Baker has also been intent on putting the spotlight back on those Australian stories. After spending more than two decades in the United States, starring in The Mentalist on TV and appearing in The Devil Wears Prada and other films, he moved back to Australia five years ago. He has largely shifted his focus to local projects, including High Ground (available on demand).
Filmed in the country's Northern Territory in collaboration with First Nations communities, the fictionalised story paints a harrowing picture of the real-life massacres of Indigenous people by white settlers and policemen in the early 1900s. Director Stephen Johnson has said it took more than 20 years to get High Ground made, in part because of its subject matter.
Baker said there's a hesitancy about seeing Indigenous history onscreen that comes from the "shame" white Australians feel over colonial atrocities. And following the film's January theatrical release domestically, some viewers were incredulous that the gruesome events could be based in reality, said Witiyana Marika, a leader of the Rirratjingu people who produced and co-stars.
"There was lots of confronting and questioning and saying, 'Is this true? Is this what happened here in Australia?'" Marika said. "People thought it didn't happen in their own backyard."
That disbelief underscores the importance of putting an array of Australian stories onscreen. Asian Australian actors, for instance, are vastly underrepresented, and performers like Chris Pang (Crazy Rich Asians) have been outspoken about the lack of opportunities, which has driven them to pursue careers overseas instead.
Baker supports the Make It Australian campaign, which is urging the government to require streaming services like Netflix and Amazon Prime to commit to spending at least 20 per cent of their local revenue on original Australian content.

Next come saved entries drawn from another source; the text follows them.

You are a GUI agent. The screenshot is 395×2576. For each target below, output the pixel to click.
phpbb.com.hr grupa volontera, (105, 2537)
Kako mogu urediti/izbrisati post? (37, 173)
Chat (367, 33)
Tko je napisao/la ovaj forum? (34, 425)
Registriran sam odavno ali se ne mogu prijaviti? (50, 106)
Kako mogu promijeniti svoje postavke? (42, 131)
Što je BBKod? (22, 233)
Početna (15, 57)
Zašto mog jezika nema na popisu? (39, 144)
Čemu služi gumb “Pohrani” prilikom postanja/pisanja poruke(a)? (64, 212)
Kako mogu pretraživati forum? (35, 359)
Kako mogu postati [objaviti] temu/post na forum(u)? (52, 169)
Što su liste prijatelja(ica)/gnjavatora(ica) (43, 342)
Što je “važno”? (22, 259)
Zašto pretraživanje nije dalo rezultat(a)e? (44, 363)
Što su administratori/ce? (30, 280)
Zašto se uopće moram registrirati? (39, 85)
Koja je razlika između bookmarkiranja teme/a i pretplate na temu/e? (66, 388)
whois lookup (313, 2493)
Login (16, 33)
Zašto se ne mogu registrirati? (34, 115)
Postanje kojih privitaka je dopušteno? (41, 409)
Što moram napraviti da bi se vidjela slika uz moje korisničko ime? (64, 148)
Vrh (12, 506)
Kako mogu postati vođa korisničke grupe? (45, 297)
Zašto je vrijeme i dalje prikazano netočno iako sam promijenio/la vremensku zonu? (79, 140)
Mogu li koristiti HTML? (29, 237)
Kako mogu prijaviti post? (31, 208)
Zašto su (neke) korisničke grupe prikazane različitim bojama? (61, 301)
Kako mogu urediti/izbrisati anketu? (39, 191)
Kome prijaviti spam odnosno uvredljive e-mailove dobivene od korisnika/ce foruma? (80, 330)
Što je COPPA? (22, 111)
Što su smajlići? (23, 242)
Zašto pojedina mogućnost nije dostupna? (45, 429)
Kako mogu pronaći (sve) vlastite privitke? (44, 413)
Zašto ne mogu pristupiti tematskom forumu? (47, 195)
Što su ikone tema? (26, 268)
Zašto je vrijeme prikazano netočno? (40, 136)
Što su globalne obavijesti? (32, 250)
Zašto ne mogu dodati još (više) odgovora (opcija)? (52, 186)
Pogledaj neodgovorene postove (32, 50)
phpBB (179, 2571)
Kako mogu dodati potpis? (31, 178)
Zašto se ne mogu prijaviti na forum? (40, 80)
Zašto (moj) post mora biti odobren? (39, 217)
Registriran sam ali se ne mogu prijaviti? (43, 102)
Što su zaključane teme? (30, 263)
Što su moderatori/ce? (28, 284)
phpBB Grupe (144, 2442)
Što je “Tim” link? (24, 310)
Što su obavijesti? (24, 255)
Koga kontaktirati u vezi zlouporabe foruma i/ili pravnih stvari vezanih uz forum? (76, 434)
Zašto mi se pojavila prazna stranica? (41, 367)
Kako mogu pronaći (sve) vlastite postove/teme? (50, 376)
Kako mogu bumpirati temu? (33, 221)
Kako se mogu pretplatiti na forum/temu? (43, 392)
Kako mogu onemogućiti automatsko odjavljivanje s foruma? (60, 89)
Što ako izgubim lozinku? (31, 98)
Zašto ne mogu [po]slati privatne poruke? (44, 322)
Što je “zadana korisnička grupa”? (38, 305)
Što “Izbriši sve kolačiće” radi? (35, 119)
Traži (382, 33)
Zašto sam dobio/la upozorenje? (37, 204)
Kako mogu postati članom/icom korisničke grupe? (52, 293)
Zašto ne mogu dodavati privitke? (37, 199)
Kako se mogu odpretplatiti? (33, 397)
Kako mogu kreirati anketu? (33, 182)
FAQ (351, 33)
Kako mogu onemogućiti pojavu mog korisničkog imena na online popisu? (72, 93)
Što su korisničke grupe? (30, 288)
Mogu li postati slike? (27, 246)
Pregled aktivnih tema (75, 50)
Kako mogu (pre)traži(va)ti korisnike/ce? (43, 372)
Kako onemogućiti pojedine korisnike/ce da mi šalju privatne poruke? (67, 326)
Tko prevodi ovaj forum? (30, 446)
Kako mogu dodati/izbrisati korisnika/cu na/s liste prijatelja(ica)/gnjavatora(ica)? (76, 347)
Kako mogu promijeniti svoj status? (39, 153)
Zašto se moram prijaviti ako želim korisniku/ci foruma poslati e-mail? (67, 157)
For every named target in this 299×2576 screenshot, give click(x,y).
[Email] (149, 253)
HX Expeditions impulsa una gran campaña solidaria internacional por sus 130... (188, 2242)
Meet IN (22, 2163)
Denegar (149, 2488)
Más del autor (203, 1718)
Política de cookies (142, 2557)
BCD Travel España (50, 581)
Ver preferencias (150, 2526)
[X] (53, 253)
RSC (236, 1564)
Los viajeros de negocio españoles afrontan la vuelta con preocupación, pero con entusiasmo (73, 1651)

"We are a storytelling nation," Baker said. "That's in the DNA of this place long before the English landed on the shore. I think we can strike a balance where we can try to stimulate the economy with overseas production coming in, but also protect local content, protect the cultural significance of local stories."
Still, the nature of the Australian film industry is likely to shift again post-pandemic. Bana predicted "an exodus" of international talent back to Los Angeles, while Mason acknowledged that it was unlikely that Australian movies would regularly take over the box office.
"I'm not foolish," Mason said. "When Marvel and James Bond start coming back, they will still be the big popcorn moments. But I think this is a moment to remind us that we can make great stories that Australians want to see and the world wants to see. We need to make more of those."